Texte du document =>
□ □ □
YHWH Élohim façonne l’humain, toujours adam, poussière de la “adama”, la terre, l’humus. « Il insuffle en ses narines haleine de vie » et c’est l’humain, haleine d’être vivant. YHWH Élohim, « plante un jardin en Eden au levant. Il met là l’humain qu’Il avait formé ». Je ne vais pas tout relire mais simplement suivre dans l’ordre les cinq opérations divines jusqu’à l’arrivée des mots “homme et femme”. Ces cinq opérations sont :
1. « Le Dieu fait germer du sol tout arbre désirable pour la vue et bon à manger, l’arbre de la vie au milieu et l’arbre de la connaissance du bien et du mal. »
2. « YHWH Élohim prend l’humain et le pose au jardin d’Eden pour le travailler et le garder. » Vous savez sans doute qu’Eden veut dire “délices, volupté”, donc il s’agit de cultiver le jardin des délices.
□ □ □
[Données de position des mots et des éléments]
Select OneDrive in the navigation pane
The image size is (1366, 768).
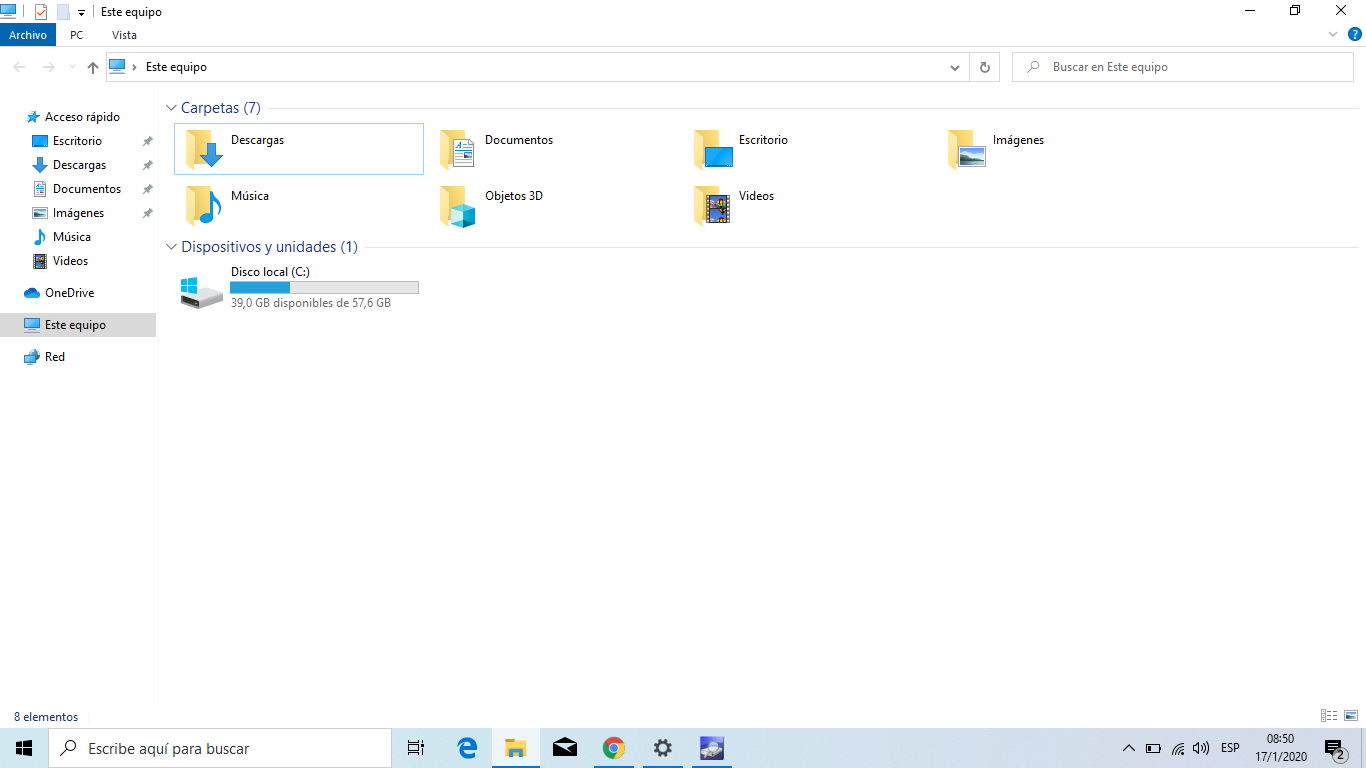pos(69,293)
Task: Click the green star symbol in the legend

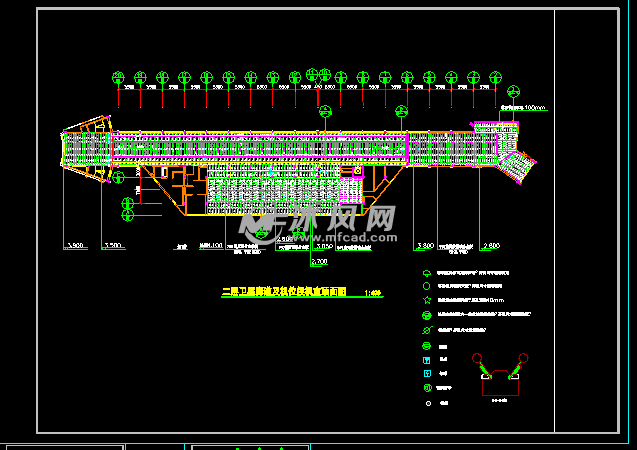Action: click(428, 300)
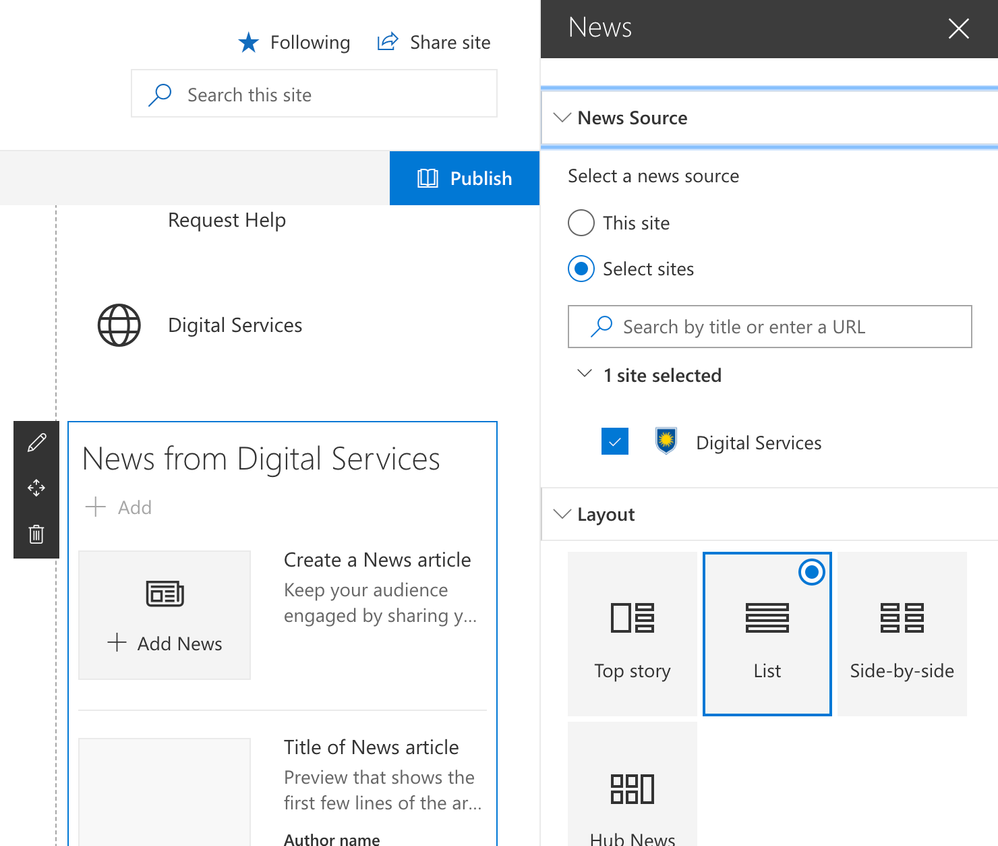Click the Share site icon
Viewport: 998px width, 846px height.
(x=387, y=42)
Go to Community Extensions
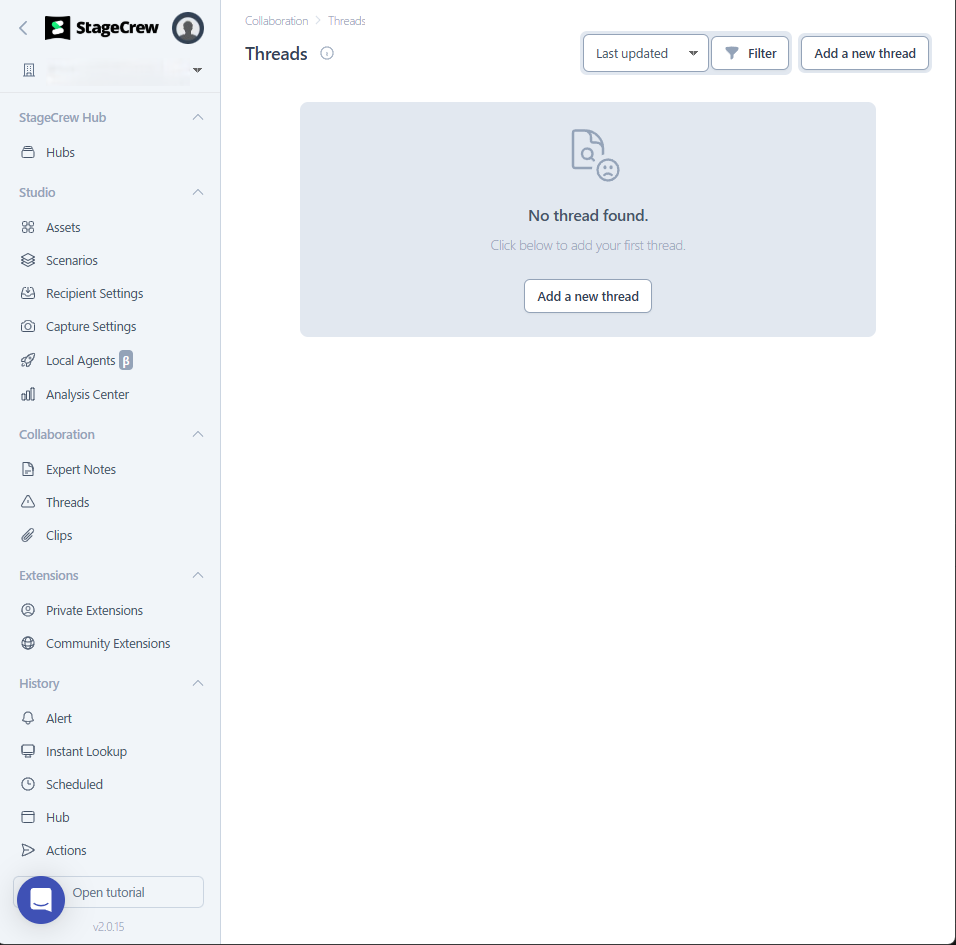This screenshot has width=956, height=945. point(107,644)
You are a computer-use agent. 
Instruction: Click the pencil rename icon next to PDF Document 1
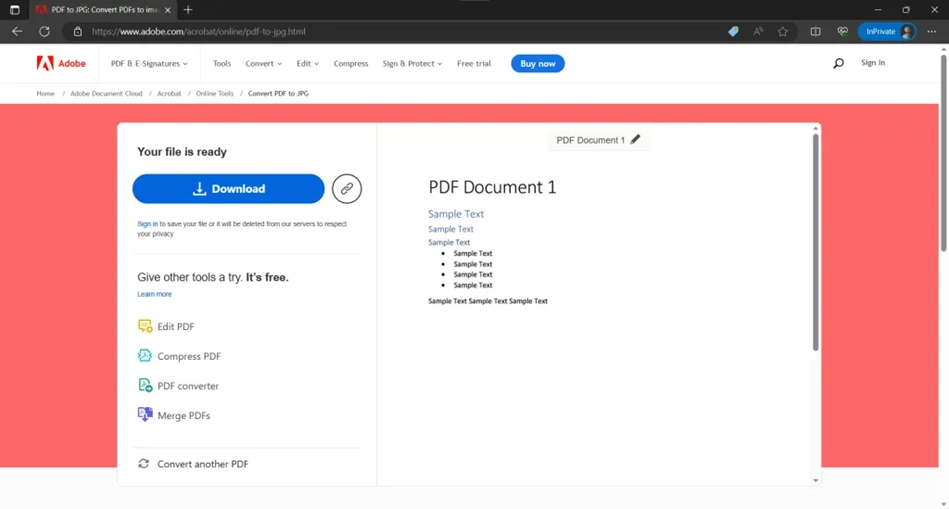pyautogui.click(x=635, y=139)
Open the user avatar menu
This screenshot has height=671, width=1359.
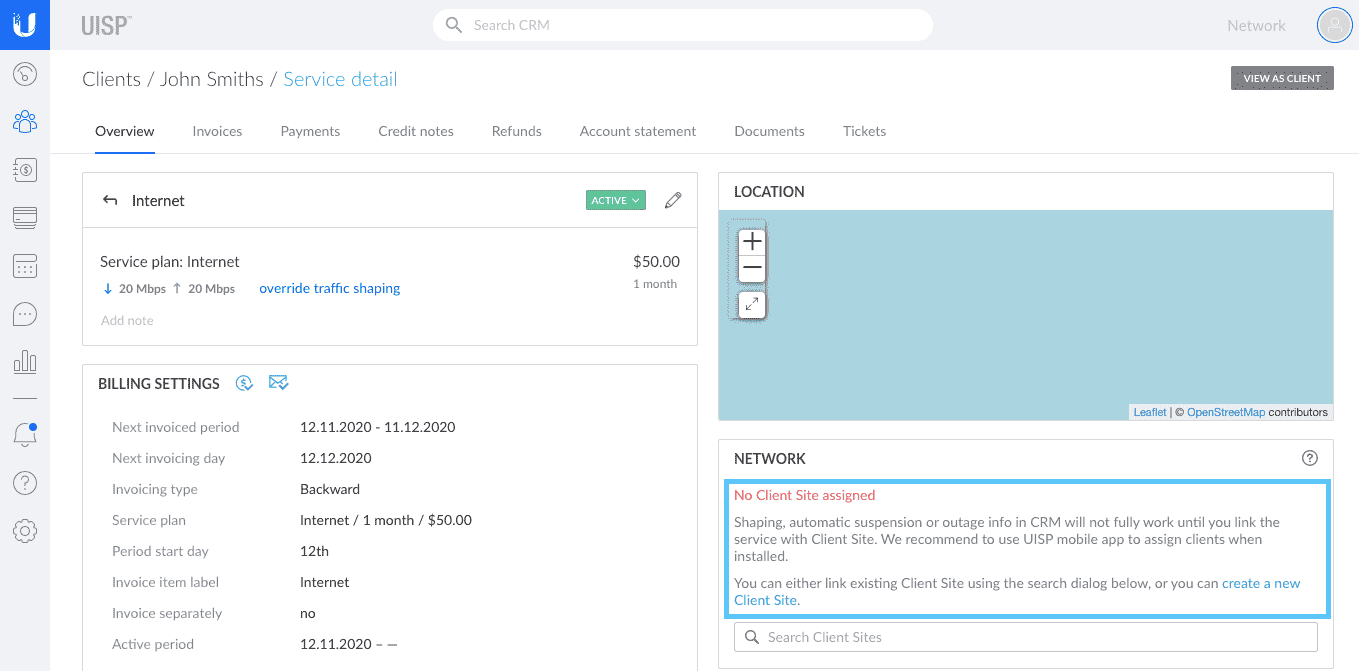[x=1334, y=26]
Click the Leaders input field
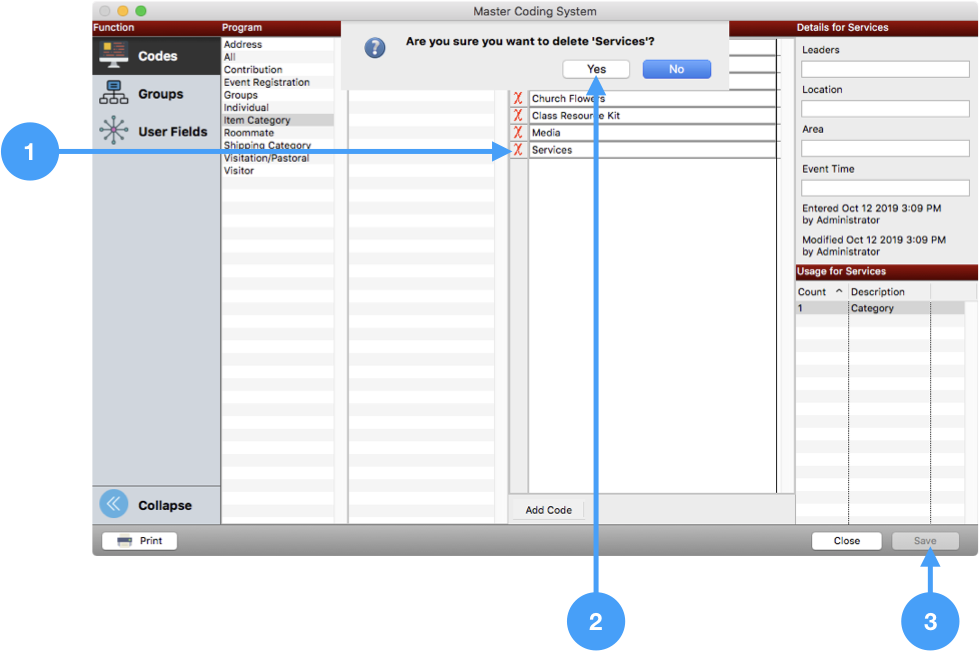The width and height of the screenshot is (979, 651). [x=885, y=69]
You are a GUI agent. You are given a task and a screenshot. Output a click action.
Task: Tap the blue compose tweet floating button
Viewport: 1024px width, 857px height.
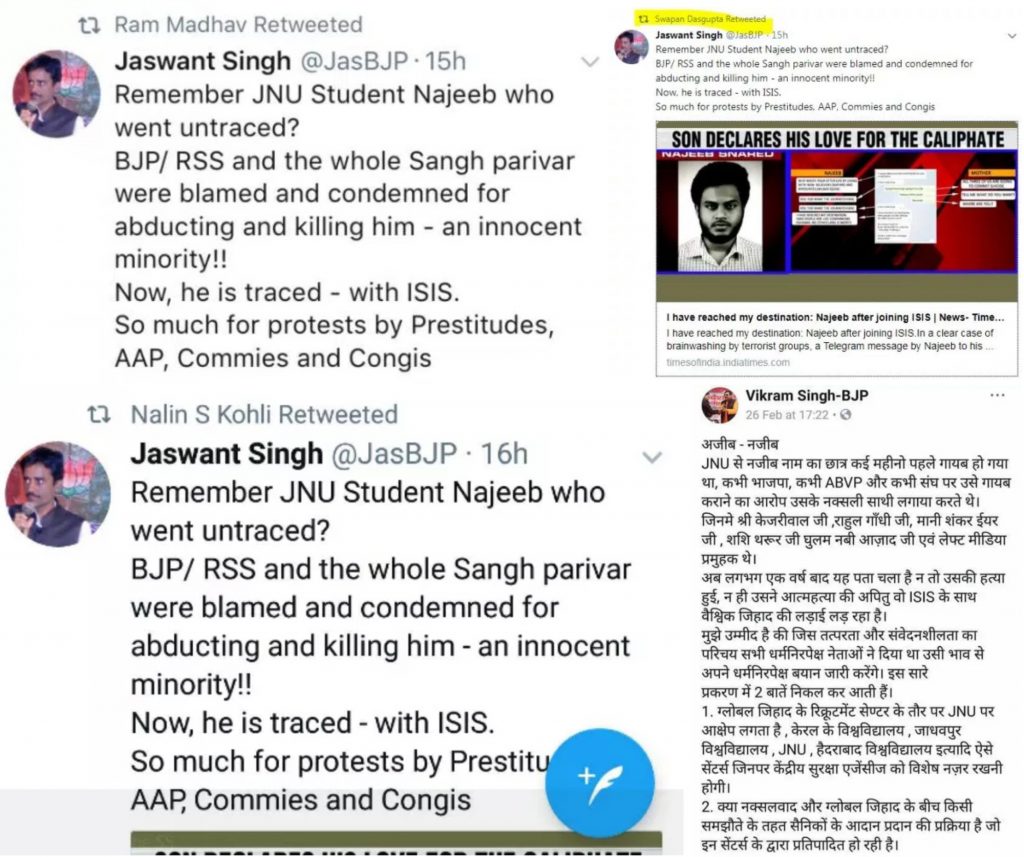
□ □ □
Votre objectif => Reproduisez à l'identique le passage du texte sur la création de l'humain, en commençant à « YHWH Élohim façonne » et en terminant à « jardin des délices. ».

Réponse attendue =>
YHWH Élohim façonne l’humain, toujours adam, poussière de la “adama”, la terre, l’humus. « Il insuffle en ses narines haleine de vie » et c’est l’humain, haleine d’être vivant. YHWH Élohim, « plante un jardin en Eden au levant. Il met là l’humain qu’Il avait formé ». Je ne vais pas tout relire mais simplement suivre dans l’ordre les cinq opérations divines jusqu’à l’arrivée des mots “homme et femme”. Ces cinq opérations sont :
1. « Le Dieu fait germer du sol tout arbre désirable pour la vue et bon à manger, l’arbre de la vie au milieu et l’arbre de la connaissance du bien et du mal. »
2. « YHWH Élohim prend l’humain et le pose au jardin d’Eden pour le travailler et le garder. » Vous savez sans doute qu’Eden veut dire “délices, volupté”, donc il s’agit de cultiver le jardin des délices.